Ana içeriğe atla

“SEYYİD NASRULLAH EFENDİ CAMİİ”

 EREĞLİ’YE YAPILACAK OLAN CAMİNİN ADI

“SEYYİD NASRULLAH EFENDİ CAMİİ” OLMALI

Ereğli’de uzun süre tartışılan bir konuydu yeni cami inşası. Kimisi yeni bir camiye ihtiyaç ve gerek yok dedi, kimi mevcut inşaat yerini doğru bulmadı.

Bu yazıda bizim konumuz yeni caminin adı.

2014’te Süleymanlar Mahallesinde yeni bir cami inşaatına başlandı. Bu caminin adı da Seyyit Nasrullah Efendi olarak belirlendi.


Fakat bizim bir önerimiz var. Osmanlı tarihi boyunca Ereğli’de SULTAN SÜLEYMAN ve SULTAN ORHAN Camileri bulunmaktadır. Sultan Orhan Camii, bugün Orhan Gazi Camii olarak bilinmektedir. Bu cami zaten Ereğli’nin en tarihi eseridir. (Roma dönemindeki adı Ayasofya Kilisesidir.)


Peki Ereğli’deki Sultan Süleyman Camii ne oldu… Maalesef bu cami adını Ereğlililer bilmiyor. Hatta böyle bir camimizin olmadığı bile iddia ediliyor.

Bu konudaki yazımızın incelenmesini öneririz: http://www.ereglihakimiyet.com/yazarlar.asp?id=1755

Şu ifadeler Yazar Osman SÜMER’in (TTOK BELLETENİ-Aralık 1950): “SÜLEYMAN CAMİİ: Yukarı Camii; bir adı da Süleyman Camiidir. Kiliseden müdevver olup, halen çok harap vaziyettedir. Tahminen AYASOFYA ile hem zamandır. Camiliğini gösteren sadece mihrabı ile harap minaresi ve ahşap son cemaat kısmıdır. Duvarların sıvaları tamamen dökülmüş olduğundan, altından kiliselik zamanına ait renkli tasvirler ve AZİZ RESİMLERİ MEYDANA ÇIKMIŞTIR”.

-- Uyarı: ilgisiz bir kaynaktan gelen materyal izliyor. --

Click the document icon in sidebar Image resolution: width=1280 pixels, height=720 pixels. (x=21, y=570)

Bu camii, 1950’li yıllarda harabe bir haldeydi. Sultan Orhan Camii gibi Kiliseden dönüştürülmüş ve tarihi Osmanlı dönemi öncesine dayanmaktadır.


İşte bu camide, (1950’lerde harabe halinde iken), ilçenin varlıklı ailelerinden olan Mehmet Çelikel tarafından büyük bir tadilat yapılmıştır. Fakat bu tadilat sonrasında olsa gerek, caminin adı Çelikel Camisi olarak günümüze kadar gelmiştir.

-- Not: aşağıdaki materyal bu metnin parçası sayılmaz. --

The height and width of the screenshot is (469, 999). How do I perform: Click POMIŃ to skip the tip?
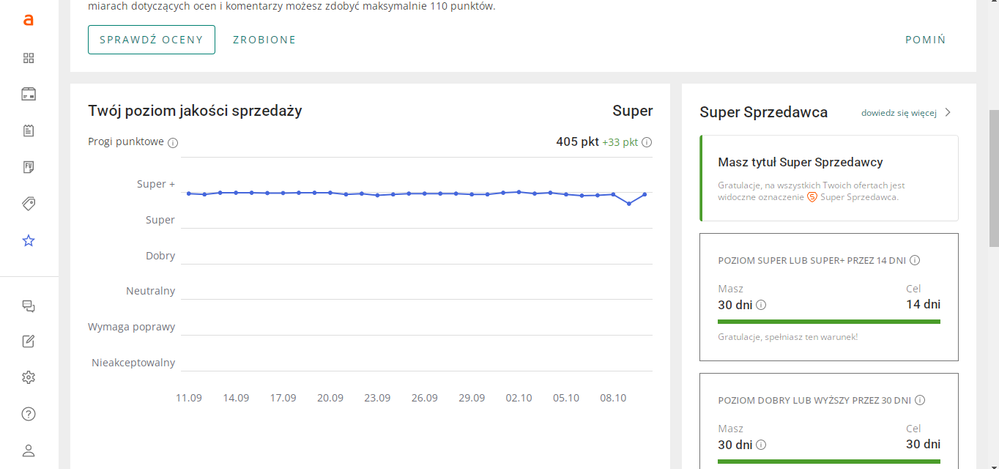pyautogui.click(x=925, y=40)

Günümüzde Ereğli’de Sultan Süleyman adı da Camii de yaşamamaktadır. Bilinmelidir ki Ereğli’nin fethi döneminden bu yana iki mahalle adı önemlidir. Biri Sultan Orhan Mahallesi diğeri Sultan Süleyman Mahallesi. Bunların günümüzdeki bozulan karşılıkları ORHANLAR ve SÜLEYMANLAR olmuştur.

Neyse..

Demek istediğimiz o ki, Süleymanlar Mahallesinde inşaatı devam eden caminin adının SULTAN SÜLEYMAN CAMİİ olarak verilmesidir. Ki bu tarihi bilgilerimizin de bu şekilde yok olmaktan kurtulması sağlanabilir.

Yine terminal alanında yeni yapılacak olan caminin de adı; Ereğli’nin Türk İslam toprağı olmasında katkısı olan ve bu katkıları Cihannüma gibi tarihi eserlerde bahsedilen Seyyid Nasrullah Efendi Camii olarak verilirse, tarihi değerlerimize kadirşinaslık örneği verilmiş olabilir. Kaldı ki bu zatın halk tabirindeki diğer karşılığı Hacı Baba’dır. Ereğli’de arşiv belgeleri ile sabittir ki Hacı Baba Tekkesi ve Hacı Baba Türbesi bulunmaktadır.

Sözün kısası: Süleymanlar Mahallesindeki yeni inşa edilen caminin adının SULTAN SÜLEYMAN CAMİİ, terminal alanına yapılacak olan caminin adının da SEYYİD NASRULLAH EFENDİ CAMİİ olarak verilmesi, tarihi değerlerimize vefanın bir gereği olsa gerektir.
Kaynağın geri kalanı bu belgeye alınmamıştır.